The European Central Bank (ECB) today cut its growth forecasts for the euro zone and projected inflation would fall rapidly next year to well below its target level.
The ECB slashed its projections for euro zone economic growth to 0.4-1.0 per cent this year and 1.1-2.1 per cent in 2004.
The growth figures were revised down from December's forecasts of 1.1-2.1 per cent in 2003 and 1.9-2.9 per cent in 2004.
The sharply lower economic forecasts shed more light on why the ECB lopped half a percentage point off interest rates last week, taking its benchmark rate to a record low of 2 per cent, and presented evidence for possible further cuts.
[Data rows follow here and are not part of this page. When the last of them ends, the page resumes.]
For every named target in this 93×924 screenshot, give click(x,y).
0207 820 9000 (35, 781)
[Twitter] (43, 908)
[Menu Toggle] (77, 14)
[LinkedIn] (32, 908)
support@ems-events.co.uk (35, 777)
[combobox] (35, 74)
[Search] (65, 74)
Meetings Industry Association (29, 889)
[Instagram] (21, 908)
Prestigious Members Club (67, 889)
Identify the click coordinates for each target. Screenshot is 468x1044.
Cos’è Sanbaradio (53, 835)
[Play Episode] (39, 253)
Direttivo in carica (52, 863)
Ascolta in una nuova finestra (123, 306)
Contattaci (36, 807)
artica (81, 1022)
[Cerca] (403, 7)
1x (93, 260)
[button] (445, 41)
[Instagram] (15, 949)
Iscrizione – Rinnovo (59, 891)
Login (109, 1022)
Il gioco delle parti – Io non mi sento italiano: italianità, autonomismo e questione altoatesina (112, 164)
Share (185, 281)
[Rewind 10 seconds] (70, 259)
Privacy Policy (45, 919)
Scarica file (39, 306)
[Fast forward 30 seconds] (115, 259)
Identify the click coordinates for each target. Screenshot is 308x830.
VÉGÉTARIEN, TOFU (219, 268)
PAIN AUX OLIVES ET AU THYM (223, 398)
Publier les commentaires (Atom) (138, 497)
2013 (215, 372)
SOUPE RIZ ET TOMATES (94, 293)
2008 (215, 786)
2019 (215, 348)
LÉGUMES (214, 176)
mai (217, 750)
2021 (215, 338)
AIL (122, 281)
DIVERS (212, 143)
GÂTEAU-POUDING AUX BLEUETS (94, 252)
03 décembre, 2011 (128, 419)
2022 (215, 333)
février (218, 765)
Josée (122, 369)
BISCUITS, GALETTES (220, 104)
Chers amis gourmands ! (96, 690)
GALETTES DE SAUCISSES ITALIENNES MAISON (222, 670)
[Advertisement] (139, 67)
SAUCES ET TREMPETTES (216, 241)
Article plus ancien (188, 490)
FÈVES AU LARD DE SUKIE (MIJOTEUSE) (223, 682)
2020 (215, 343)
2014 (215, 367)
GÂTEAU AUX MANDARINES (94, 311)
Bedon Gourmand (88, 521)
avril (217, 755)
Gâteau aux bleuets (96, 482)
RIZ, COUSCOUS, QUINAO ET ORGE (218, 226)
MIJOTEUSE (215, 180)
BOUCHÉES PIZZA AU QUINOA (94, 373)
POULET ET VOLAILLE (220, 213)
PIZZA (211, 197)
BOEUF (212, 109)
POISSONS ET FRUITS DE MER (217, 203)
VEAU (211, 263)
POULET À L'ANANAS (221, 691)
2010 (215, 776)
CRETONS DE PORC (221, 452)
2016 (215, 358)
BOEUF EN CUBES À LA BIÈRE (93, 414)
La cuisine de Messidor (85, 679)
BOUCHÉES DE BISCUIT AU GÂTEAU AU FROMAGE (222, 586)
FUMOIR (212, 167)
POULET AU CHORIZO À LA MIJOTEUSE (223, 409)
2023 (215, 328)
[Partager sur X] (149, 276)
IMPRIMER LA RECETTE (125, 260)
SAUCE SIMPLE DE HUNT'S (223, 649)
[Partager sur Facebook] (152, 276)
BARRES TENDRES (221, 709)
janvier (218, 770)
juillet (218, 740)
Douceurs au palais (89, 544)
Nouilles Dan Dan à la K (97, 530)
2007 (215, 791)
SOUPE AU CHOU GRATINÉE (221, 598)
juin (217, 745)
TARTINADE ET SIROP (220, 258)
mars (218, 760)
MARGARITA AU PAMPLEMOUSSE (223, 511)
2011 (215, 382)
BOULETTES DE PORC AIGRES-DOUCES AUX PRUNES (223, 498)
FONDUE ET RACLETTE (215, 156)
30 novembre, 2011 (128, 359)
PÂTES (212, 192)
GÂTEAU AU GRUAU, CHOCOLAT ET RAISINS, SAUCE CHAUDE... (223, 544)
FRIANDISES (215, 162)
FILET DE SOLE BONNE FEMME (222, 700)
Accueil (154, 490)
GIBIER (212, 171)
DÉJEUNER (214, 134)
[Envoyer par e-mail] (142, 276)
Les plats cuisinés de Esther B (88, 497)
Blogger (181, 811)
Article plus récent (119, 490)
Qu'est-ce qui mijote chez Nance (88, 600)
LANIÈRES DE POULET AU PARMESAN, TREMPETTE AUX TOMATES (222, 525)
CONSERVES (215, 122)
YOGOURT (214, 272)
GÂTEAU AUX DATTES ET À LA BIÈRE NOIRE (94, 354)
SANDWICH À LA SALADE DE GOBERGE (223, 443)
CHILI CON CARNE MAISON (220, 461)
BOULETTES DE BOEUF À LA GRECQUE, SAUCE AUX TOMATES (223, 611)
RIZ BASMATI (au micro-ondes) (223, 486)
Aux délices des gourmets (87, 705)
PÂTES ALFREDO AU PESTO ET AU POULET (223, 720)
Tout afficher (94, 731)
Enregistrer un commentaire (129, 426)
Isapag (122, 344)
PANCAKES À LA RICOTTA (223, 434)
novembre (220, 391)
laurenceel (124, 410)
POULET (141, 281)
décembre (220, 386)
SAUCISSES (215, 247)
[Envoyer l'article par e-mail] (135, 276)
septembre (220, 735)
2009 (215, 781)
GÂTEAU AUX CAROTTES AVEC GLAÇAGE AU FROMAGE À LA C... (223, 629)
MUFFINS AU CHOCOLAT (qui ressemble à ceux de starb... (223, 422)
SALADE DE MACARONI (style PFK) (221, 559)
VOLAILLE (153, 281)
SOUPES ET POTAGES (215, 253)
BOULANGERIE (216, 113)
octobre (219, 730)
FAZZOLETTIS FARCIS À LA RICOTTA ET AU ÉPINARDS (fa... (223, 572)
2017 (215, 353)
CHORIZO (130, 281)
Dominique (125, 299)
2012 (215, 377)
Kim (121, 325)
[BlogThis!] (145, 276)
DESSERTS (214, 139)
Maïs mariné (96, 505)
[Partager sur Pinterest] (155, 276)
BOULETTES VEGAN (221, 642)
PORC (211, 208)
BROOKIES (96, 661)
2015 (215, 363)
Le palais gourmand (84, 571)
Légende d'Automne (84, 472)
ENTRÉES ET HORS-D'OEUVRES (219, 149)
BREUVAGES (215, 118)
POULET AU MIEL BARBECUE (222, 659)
"The major change to the projection assumptions compared with . . . December 2002 is the higher nominal effective exchange rate of the euro, reflecting the appreciation of the euro by some 11 per cent since November 2002," the ECB said in its June monthly bulletin.
The bulletin largely repeated the central bank's key messages from the June 5th news conference - namely that inflation is falling significantly, growth remains weak and the economic risks are to the downside.
In 2004, however, inflation is seen retreating to between 0.7 per cent and 1.9 per cent, compared with a range of 1.0 per cent and 2.2 per cent that was previously forecast.
The ECB repeated its assertion that it saw no indication of deflation, or falling prices, on the euro zone's economic horizon.